EXERCISE:
Return every line of the material exactly.

□ □ □ □

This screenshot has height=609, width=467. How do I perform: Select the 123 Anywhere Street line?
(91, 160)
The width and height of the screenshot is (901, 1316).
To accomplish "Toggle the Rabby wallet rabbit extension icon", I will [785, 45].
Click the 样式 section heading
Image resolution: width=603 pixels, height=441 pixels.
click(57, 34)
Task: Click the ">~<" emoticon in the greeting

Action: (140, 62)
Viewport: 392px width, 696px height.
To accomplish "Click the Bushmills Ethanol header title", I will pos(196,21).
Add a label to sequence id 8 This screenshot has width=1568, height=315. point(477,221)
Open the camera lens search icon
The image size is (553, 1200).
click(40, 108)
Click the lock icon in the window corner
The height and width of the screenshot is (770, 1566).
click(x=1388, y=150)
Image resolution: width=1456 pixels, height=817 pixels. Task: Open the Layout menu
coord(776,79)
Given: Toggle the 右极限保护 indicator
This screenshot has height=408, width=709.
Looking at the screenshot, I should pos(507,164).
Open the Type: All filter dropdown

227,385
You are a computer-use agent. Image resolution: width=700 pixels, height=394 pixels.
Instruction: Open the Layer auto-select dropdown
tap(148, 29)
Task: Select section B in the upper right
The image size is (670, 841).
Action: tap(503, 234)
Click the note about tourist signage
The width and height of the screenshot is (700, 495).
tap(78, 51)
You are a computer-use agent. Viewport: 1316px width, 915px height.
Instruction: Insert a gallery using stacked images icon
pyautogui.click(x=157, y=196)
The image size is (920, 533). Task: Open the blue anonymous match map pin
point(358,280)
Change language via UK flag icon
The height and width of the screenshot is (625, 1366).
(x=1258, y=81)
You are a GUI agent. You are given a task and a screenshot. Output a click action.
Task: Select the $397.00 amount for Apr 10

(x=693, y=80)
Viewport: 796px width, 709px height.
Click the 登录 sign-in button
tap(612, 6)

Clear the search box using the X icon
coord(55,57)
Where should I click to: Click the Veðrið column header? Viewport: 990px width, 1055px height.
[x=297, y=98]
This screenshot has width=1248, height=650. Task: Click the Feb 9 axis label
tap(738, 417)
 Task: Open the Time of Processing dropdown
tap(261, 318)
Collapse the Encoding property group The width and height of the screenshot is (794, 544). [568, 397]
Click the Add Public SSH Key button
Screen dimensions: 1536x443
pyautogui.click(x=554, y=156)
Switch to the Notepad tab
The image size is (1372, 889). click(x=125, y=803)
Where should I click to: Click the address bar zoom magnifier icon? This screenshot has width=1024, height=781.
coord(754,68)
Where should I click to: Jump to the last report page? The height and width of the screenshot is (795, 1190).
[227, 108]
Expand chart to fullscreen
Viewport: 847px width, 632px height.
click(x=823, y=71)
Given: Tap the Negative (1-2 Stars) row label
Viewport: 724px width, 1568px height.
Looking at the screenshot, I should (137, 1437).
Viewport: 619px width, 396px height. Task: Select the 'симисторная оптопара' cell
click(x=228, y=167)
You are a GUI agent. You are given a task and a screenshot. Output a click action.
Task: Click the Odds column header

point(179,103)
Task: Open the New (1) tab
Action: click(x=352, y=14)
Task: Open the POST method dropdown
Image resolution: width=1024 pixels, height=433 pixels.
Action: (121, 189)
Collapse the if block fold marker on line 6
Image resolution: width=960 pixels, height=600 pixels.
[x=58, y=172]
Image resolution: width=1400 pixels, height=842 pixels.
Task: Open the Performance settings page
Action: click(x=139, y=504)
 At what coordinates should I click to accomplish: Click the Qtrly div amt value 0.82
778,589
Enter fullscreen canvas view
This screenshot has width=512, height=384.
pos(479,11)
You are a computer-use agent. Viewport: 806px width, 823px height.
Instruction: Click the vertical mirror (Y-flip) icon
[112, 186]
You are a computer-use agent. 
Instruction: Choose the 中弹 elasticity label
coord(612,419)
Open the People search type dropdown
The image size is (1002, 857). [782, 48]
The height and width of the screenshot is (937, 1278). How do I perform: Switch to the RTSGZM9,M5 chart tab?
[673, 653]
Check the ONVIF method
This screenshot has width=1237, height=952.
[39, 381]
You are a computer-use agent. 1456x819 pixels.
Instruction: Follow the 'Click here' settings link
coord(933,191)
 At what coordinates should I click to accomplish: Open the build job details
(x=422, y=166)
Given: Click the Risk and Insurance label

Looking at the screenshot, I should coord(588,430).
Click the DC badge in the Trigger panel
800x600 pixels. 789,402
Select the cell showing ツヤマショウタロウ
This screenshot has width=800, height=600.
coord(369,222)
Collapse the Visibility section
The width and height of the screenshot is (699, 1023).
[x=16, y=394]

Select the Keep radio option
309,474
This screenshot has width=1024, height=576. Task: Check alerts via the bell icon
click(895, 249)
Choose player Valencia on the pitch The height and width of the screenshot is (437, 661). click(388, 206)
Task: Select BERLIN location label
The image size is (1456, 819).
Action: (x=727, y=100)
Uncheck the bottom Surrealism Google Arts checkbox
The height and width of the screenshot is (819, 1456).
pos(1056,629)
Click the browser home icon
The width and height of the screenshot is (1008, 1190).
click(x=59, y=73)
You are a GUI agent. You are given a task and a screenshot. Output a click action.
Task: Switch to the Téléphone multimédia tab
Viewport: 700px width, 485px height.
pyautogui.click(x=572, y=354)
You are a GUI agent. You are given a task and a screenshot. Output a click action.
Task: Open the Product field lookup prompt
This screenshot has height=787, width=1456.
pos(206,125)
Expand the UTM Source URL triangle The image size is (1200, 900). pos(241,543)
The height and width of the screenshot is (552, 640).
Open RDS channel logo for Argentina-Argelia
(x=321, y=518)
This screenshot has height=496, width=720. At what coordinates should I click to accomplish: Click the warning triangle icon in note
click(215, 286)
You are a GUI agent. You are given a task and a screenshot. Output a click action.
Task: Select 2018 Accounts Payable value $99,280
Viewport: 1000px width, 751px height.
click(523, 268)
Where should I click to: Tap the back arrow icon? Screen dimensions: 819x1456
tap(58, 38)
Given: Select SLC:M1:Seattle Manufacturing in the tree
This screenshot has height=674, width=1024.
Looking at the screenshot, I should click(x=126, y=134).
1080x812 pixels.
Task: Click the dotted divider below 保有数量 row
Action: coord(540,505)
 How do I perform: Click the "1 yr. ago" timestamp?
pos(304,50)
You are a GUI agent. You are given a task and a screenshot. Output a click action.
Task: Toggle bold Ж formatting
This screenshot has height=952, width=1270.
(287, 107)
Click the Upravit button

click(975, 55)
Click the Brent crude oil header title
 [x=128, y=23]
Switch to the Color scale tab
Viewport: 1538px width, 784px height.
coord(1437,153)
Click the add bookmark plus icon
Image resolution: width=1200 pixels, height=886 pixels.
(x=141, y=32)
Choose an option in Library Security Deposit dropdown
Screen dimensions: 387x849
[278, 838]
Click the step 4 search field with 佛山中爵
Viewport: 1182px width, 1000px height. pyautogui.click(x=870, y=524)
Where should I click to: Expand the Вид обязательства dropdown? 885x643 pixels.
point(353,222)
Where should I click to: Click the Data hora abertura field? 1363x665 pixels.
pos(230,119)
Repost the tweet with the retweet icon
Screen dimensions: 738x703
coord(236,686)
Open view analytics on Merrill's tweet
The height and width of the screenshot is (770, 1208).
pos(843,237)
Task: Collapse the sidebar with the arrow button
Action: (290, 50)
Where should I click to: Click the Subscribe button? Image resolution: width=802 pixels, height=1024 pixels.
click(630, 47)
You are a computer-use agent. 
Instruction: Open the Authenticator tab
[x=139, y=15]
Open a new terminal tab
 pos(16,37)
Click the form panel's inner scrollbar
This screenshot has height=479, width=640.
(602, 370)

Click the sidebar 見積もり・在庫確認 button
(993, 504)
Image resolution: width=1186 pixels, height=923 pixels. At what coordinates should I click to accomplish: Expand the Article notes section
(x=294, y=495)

□ □ □ □

TASK SOLUTION:
This screenshot has height=609, width=467. How do I perform: Select the 123 Anywhere Street line?
(91, 160)
The width and height of the screenshot is (901, 1316).
To accomplish "Toggle the Rabby wallet rabbit extension icon", I will [785, 45].
Click the 样式 section heading
Image resolution: width=603 pixels, height=441 pixels.
click(57, 34)
Task: Click the ">~<" emoticon in the greeting

Action: (140, 62)
Viewport: 392px width, 696px height.
To accomplish "Click the Bushmills Ethanol header title", I will pos(196,21).
Add a label to sequence id 8 This screenshot has width=1568, height=315. point(477,221)
Open the camera lens search icon
The image size is (553, 1200).
click(40, 108)
Click the lock icon in the window corner
The height and width of the screenshot is (770, 1566).
click(x=1388, y=150)
Image resolution: width=1456 pixels, height=817 pixels. Task: Open the Layout menu
coord(776,79)
Given: Toggle the 右极限保护 indicator
This screenshot has height=408, width=709.
Looking at the screenshot, I should pos(507,164).
Open the Type: All filter dropdown

227,385
You are a computer-use agent. Image resolution: width=700 pixels, height=394 pixels.
Instruction: Open the Layer auto-select dropdown
tap(148, 29)
Task: Select section B in the upper right
The image size is (670, 841).
Action: tap(503, 234)
Click the note about tourist signage
The width and height of the screenshot is (700, 495).
tap(78, 51)
You are a computer-use agent. Viewport: 1316px width, 915px height.
Instruction: Insert a gallery using stacked images icon
pyautogui.click(x=157, y=196)
The image size is (920, 533). Task: Open the blue anonymous match map pin
point(358,280)
Change language via UK flag icon
The height and width of the screenshot is (625, 1366).
(x=1258, y=81)
You are a GUI agent. You are given a task and a screenshot. Output a click action.
Task: Select the $397.00 amount for Apr 10

(x=693, y=80)
Viewport: 796px width, 709px height.
Click the 登录 sign-in button
tap(612, 6)

Clear the search box using the X icon
coord(55,57)
Where should I click to: Click the Veðrið column header? Viewport: 990px width, 1055px height.
[x=297, y=98]
This screenshot has width=1248, height=650. Task: Click the Feb 9 axis label
tap(738, 417)
 Task: Open the Time of Processing dropdown
tap(261, 318)
Collapse the Encoding property group The width and height of the screenshot is (794, 544). [568, 397]
Click the Add Public SSH Key button
Screen dimensions: 1536x443
pyautogui.click(x=554, y=156)
Switch to the Notepad tab
The image size is (1372, 889). click(x=125, y=803)
Where should I click to: Click the address bar zoom magnifier icon? This screenshot has width=1024, height=781.
coord(754,68)
Where should I click to: Jump to the last report page? The height and width of the screenshot is (795, 1190).
[227, 108]
Expand chart to fullscreen
Viewport: 847px width, 632px height.
click(x=823, y=71)
Given: Tap the Negative (1-2 Stars) row label
Viewport: 724px width, 1568px height.
Looking at the screenshot, I should (137, 1437).
Viewport: 619px width, 396px height. Task: Select the 'симисторная оптопара' cell
click(x=228, y=167)
You are a GUI agent. You are given a task and a screenshot. Output a click action.
Task: Click the Odds column header

point(179,103)
Task: Open the New (1) tab
Action: click(x=352, y=14)
Task: Open the POST method dropdown
Image resolution: width=1024 pixels, height=433 pixels.
Action: (121, 189)
Collapse the if block fold marker on line 6
Image resolution: width=960 pixels, height=600 pixels.
[x=58, y=172]
Image resolution: width=1400 pixels, height=842 pixels.
Task: Open the Performance settings page
Action: click(x=139, y=504)
 At what coordinates should I click to accomplish: Click the Qtrly div amt value 0.82
778,589
Enter fullscreen canvas view
This screenshot has width=512, height=384.
pos(479,11)
You are a computer-use agent. Viewport: 806px width, 823px height.
Instruction: Click the vertical mirror (Y-flip) icon
[112, 186]
You are a computer-use agent. 
Instruction: Choose the 中弹 elasticity label
coord(612,419)
Open the People search type dropdown
The image size is (1002, 857). [782, 48]
The height and width of the screenshot is (937, 1278). How do I perform: Switch to the RTSGZM9,M5 chart tab?
[673, 653]
Check the ONVIF method
This screenshot has width=1237, height=952.
[39, 381]
You are a computer-use agent. 1456x819 pixels.
Instruction: Follow the 'Click here' settings link
coord(933,191)
 At what coordinates should I click to accomplish: Open the build job details
(x=422, y=166)
Given: Click the Risk and Insurance label

Looking at the screenshot, I should coord(588,430).
Click the DC badge in the Trigger panel
800x600 pixels. 789,402
Select the cell showing ツヤマショウタロウ
This screenshot has width=800, height=600.
coord(369,222)
Collapse the Visibility section
The width and height of the screenshot is (699, 1023).
[x=16, y=394]

Select the Keep radio option
309,474
This screenshot has width=1024, height=576. Task: Check alerts via the bell icon
click(895, 249)
Choose player Valencia on the pitch The height and width of the screenshot is (437, 661). click(388, 206)
Task: Select BERLIN location label
The image size is (1456, 819).
Action: (x=727, y=100)
Uncheck the bottom Surrealism Google Arts checkbox
The height and width of the screenshot is (819, 1456).
pos(1056,629)
Click the browser home icon
The width and height of the screenshot is (1008, 1190).
click(x=59, y=73)
You are a GUI agent. You are given a task and a screenshot. Output a click action.
Task: Switch to the Téléphone multimédia tab
Viewport: 700px width, 485px height.
pyautogui.click(x=572, y=354)
You are a GUI agent. You are given a task and a screenshot. Output a click action.
Task: Open the Product field lookup prompt
This screenshot has height=787, width=1456.
pos(206,125)
Expand the UTM Source URL triangle The image size is (1200, 900). pos(241,543)
The height and width of the screenshot is (552, 640).
Open RDS channel logo for Argentina-Argelia
(x=321, y=518)
This screenshot has height=496, width=720. At what coordinates should I click to accomplish: Click the warning triangle icon in note
click(215, 286)
You are a GUI agent. You are given a task and a screenshot. Output a click action.
Task: Select 2018 Accounts Payable value $99,280
Viewport: 1000px width, 751px height.
click(523, 268)
Where should I click to: Tap the back arrow icon? Screen dimensions: 819x1456
tap(58, 38)
Given: Select SLC:M1:Seattle Manufacturing in the tree
This screenshot has height=674, width=1024.
Looking at the screenshot, I should click(x=126, y=134).
1080x812 pixels.
Task: Click the dotted divider below 保有数量 row
Action: coord(540,505)
 How do I perform: Click the "1 yr. ago" timestamp?
pos(304,50)
You are a GUI agent. You are given a task and a screenshot. Output a click action.
Task: Toggle bold Ж formatting
This screenshot has height=952, width=1270.
(287, 107)
Click the Upravit button

click(975, 55)
Click the Brent crude oil header title
 [x=128, y=23]
Switch to the Color scale tab
Viewport: 1538px width, 784px height.
coord(1437,153)
Click the add bookmark plus icon
Image resolution: width=1200 pixels, height=886 pixels.
(x=141, y=32)
Choose an option in Library Security Deposit dropdown
Screen dimensions: 387x849
[278, 838]
Click the step 4 search field with 佛山中爵
Viewport: 1182px width, 1000px height. pyautogui.click(x=870, y=524)
Where should I click to: Expand the Вид обязательства dropdown? 885x643 pixels.
point(353,222)
Where should I click to: Click the Data hora abertura field? 1363x665 pixels.
pos(230,119)
Repost the tweet with the retweet icon
Screen dimensions: 738x703
coord(236,686)
Open view analytics on Merrill's tweet
The height and width of the screenshot is (770, 1208).
pos(843,237)
Task: Collapse the sidebar with the arrow button
Action: (290, 50)
Where should I click to: Click the Subscribe button? Image resolution: width=802 pixels, height=1024 pixels.
click(630, 47)
You are a computer-use agent. 
Instruction: Open the Authenticator tab
[x=139, y=15]
Open a new terminal tab
 pos(16,37)
Click the form panel's inner scrollbar
This screenshot has height=479, width=640.
(602, 370)

Click the sidebar 見積もり・在庫確認 button
(993, 504)
Image resolution: width=1186 pixels, height=923 pixels. At what coordinates should I click to accomplish: Expand the Article notes section
(x=294, y=495)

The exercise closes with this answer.